# Strange high RPM surging issue Honda eu2000i



## Skipjackrick (Nov 16, 2017)

So I have taken this carburetor apart and cleaned it very well. I have always kept good fuel in the generator and now I get this problem where the generator surges at high RPM without a load. I can’t seem to figure it out. The fuel is good, the carb is clean. 

The throttle motor pushes up and down. I can hold the throttle in place with a screwdriver and it runs better but it won’t allow the system to deliver power.

If I disconnect the throttle motor it runs beautifully, allows me to plug in a hair dryer and runs with a load. But obviously that’s not a desirable state. Is this a throttle motor issue or something electronic with the board?


Here is a video to show you what is happening.


----------



## Predator (Sep 19, 2017)

Here's a guy who had the same problem.....


----------



## Predator (Sep 19, 2017)

That said, Honda did have a factory recall on the early Throttle Control motors.

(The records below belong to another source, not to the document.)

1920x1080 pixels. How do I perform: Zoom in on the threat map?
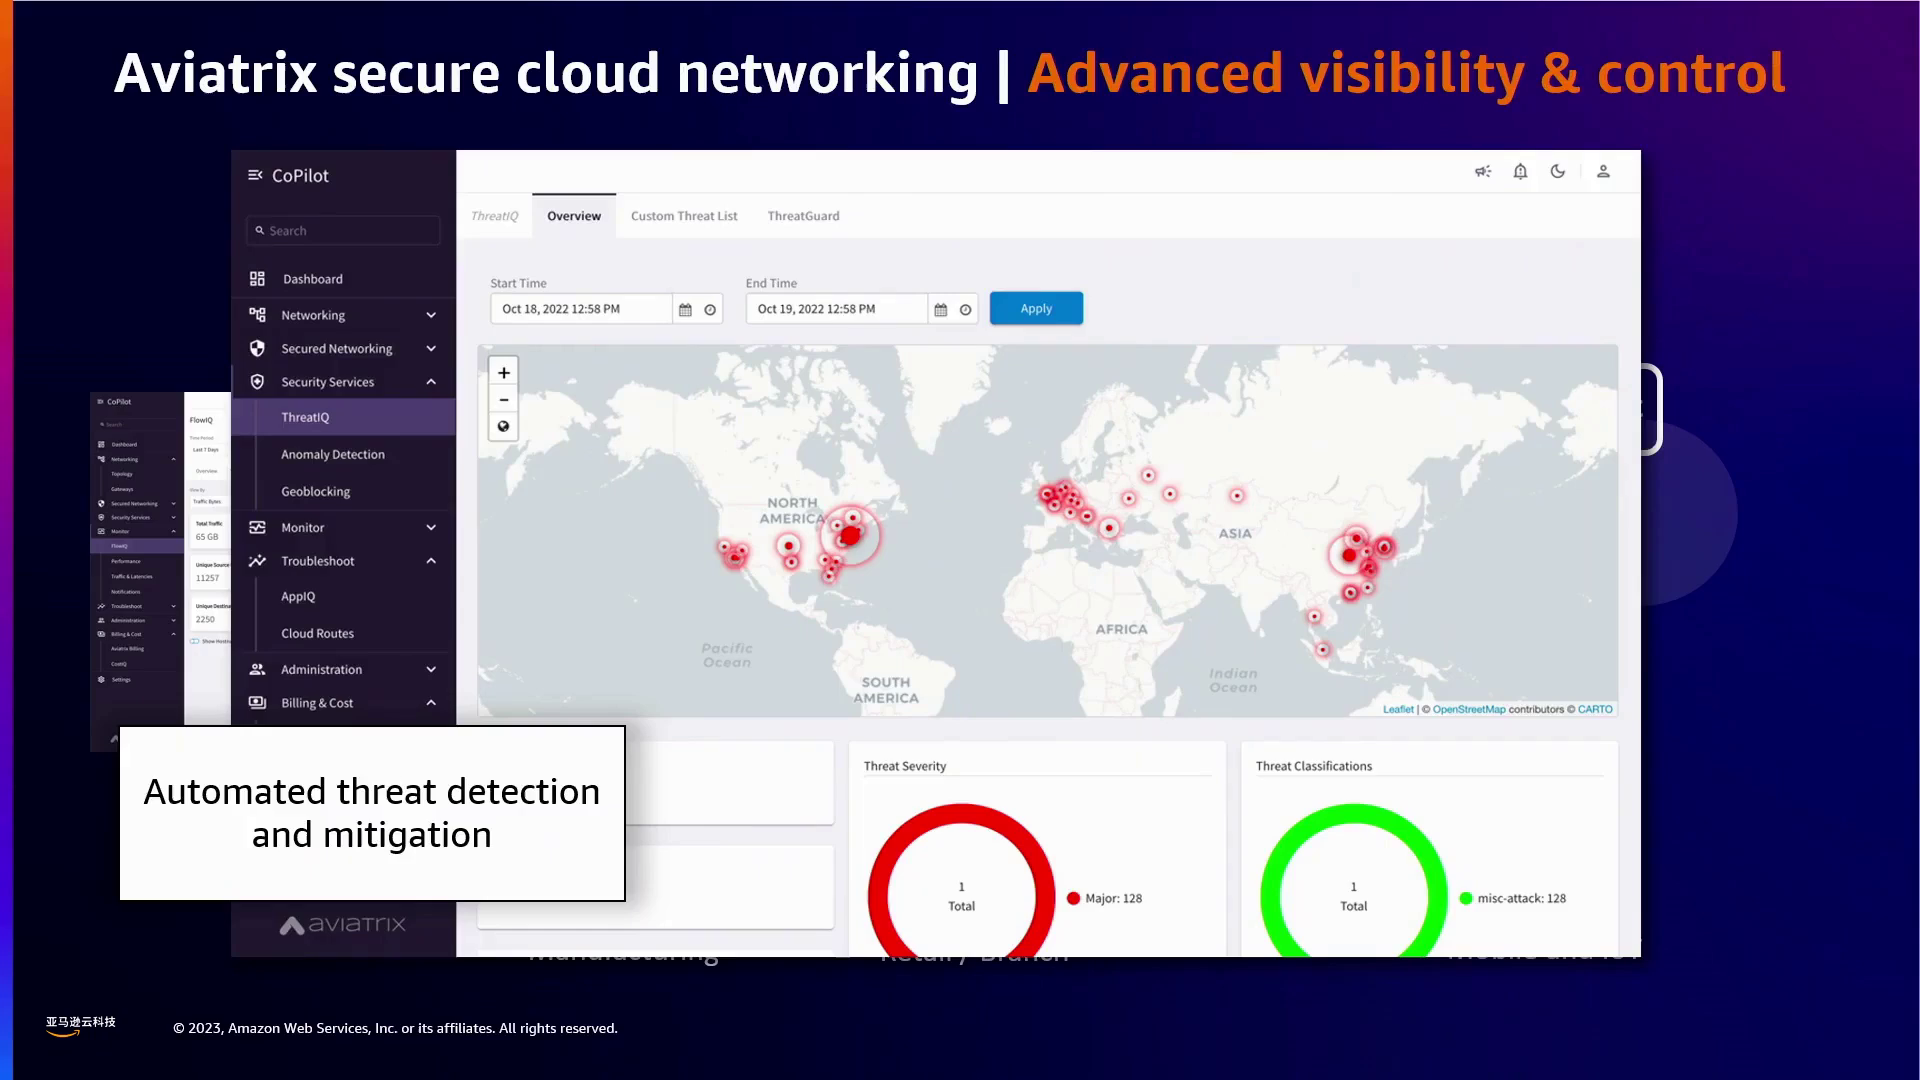tap(504, 373)

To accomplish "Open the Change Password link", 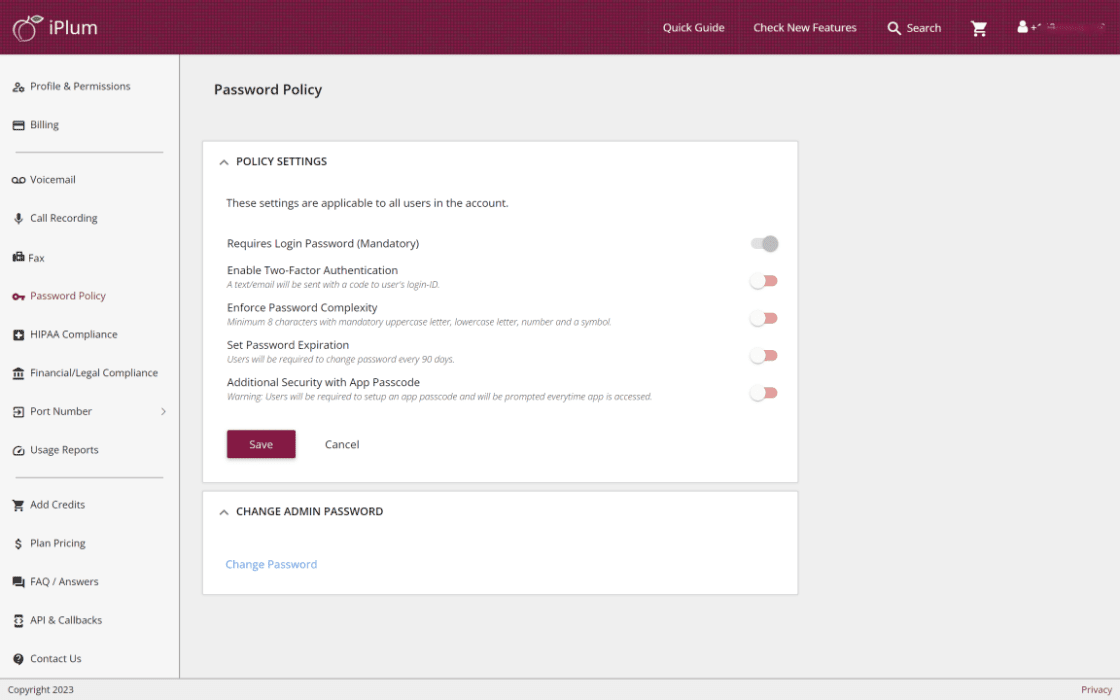I will pyautogui.click(x=271, y=564).
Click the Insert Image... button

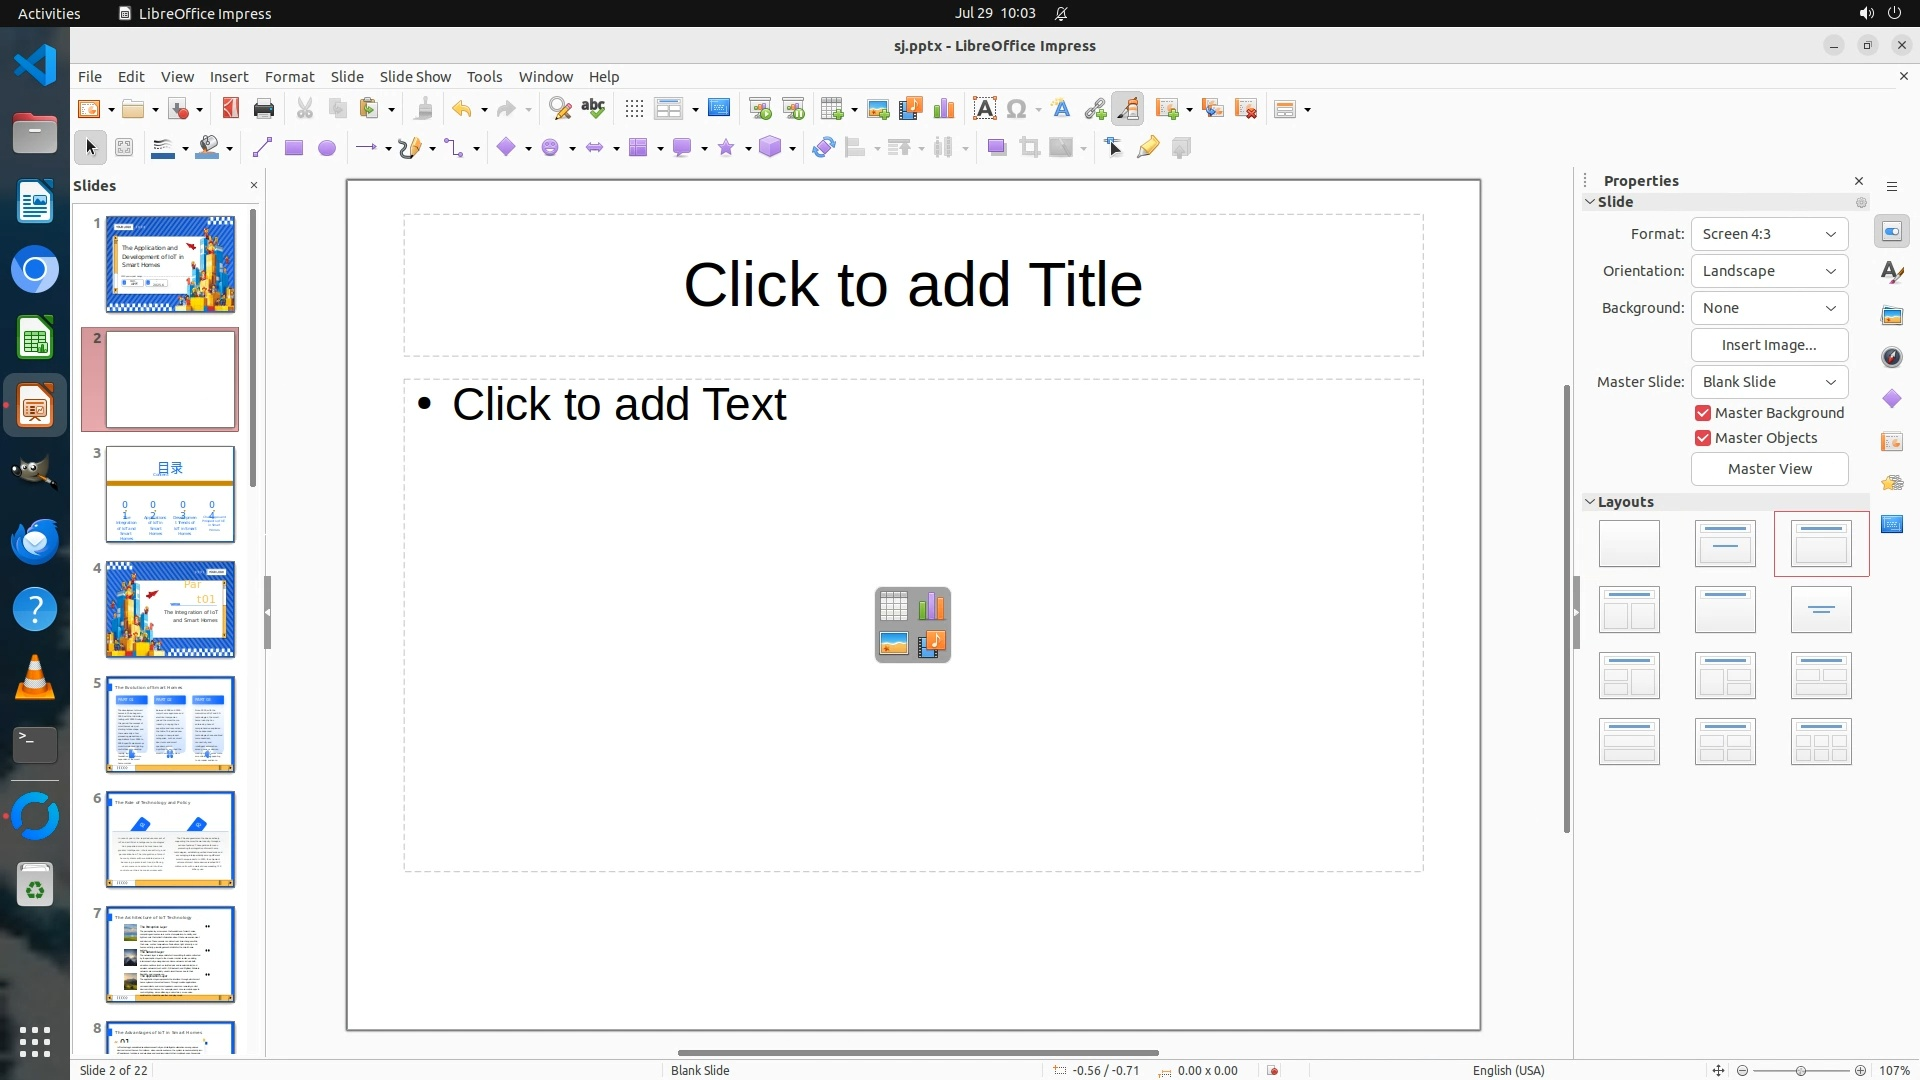pyautogui.click(x=1768, y=345)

Mine is one of those and never had the replacement but still runs fine.

Still, I have no experience with that throttle control motor but if it runs "beautifully" when you disconnect it then it certainly could be causing the throttle to oscillate. If it was a dirty carb issue you would most likely still have the issue after disconnecting it since as far as I can find, it's purpose is to move the butterfly valve as needed to vary engine speed based on vacuum, load etc.

I wish I knew more about that part since I have this generator and there appears to be VERY little information available about it specifically. And mine is the original version with the problematic Throttle Motor Control (but again, I've had no problems yet)


----------



## KRE (Nov 29, 2011)

My guess from afar is a cap or resistor has failed in the controller, or there is a transient that has found it's way into the controller. This is all based on the unit preforming correctly under load, otherwise. Caps an resistors fail all the time.


----------



## KRE (Nov 29, 2011)

One thing you might try is lubing the throttle shaft an any linkage. There is a remote chance the work load of the actuator is being exceeded by the increased friction of age/hrs.

HTH

Kenneth


----------